_Records for this task_
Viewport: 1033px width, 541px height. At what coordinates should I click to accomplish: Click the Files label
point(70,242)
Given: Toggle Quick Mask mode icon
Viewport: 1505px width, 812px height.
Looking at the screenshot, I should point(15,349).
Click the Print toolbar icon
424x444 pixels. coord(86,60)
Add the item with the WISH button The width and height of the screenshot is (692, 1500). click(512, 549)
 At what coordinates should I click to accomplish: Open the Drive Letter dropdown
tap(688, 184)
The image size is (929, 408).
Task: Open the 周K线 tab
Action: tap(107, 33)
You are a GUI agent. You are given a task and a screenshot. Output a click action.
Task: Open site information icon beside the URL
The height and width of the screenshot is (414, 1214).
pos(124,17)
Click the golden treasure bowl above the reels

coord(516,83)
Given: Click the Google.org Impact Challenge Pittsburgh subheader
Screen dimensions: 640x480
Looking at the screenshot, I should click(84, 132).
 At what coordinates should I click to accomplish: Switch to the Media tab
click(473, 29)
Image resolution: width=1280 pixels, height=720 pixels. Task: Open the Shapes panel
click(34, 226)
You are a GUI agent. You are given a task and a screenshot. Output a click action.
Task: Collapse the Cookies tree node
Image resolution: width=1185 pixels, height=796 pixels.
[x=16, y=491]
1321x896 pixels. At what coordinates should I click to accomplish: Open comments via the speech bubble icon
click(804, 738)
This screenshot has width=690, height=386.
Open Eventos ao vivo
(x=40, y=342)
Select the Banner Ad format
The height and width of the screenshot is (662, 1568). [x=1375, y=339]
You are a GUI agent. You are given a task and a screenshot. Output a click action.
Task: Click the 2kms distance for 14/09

_Exercise aim_
Give the listing above again in full, exactly as written.

_Task response_
Viewport: 1033px width, 541px height. At what coordinates should I click to accomplish: Click the Files label
point(70,242)
Given: Toggle Quick Mask mode icon
Viewport: 1505px width, 812px height.
Looking at the screenshot, I should point(15,349).
Click the Print toolbar icon
424x444 pixels. coord(86,60)
Add the item with the WISH button The width and height of the screenshot is (692, 1500). click(512, 549)
 At what coordinates should I click to accomplish: Open the Drive Letter dropdown
tap(688, 184)
The image size is (929, 408).
Task: Open the 周K线 tab
Action: tap(107, 33)
You are a GUI agent. You are given a task and a screenshot. Output a click action.
Task: Open site information icon beside the URL
The height and width of the screenshot is (414, 1214).
pos(124,17)
Click the golden treasure bowl above the reels

coord(516,83)
Given: Click the Google.org Impact Challenge Pittsburgh subheader
Screen dimensions: 640x480
Looking at the screenshot, I should click(84, 132).
 At what coordinates should I click to accomplish: Switch to the Media tab
click(473, 29)
Image resolution: width=1280 pixels, height=720 pixels. Task: Open the Shapes panel
click(34, 226)
You are a GUI agent. You are given a task and a screenshot. Output a click action.
Task: Collapse the Cookies tree node
Image resolution: width=1185 pixels, height=796 pixels.
[x=16, y=491]
1321x896 pixels. At what coordinates should I click to accomplish: Open comments via the speech bubble icon
click(804, 738)
This screenshot has width=690, height=386.
Open Eventos ao vivo
(x=40, y=342)
Select the Banner Ad format
The height and width of the screenshot is (662, 1568). [x=1375, y=339]
You are a GUI agent. You are given a task and a screenshot. Output a click action.
Task: Click the 2kms distance for 14/09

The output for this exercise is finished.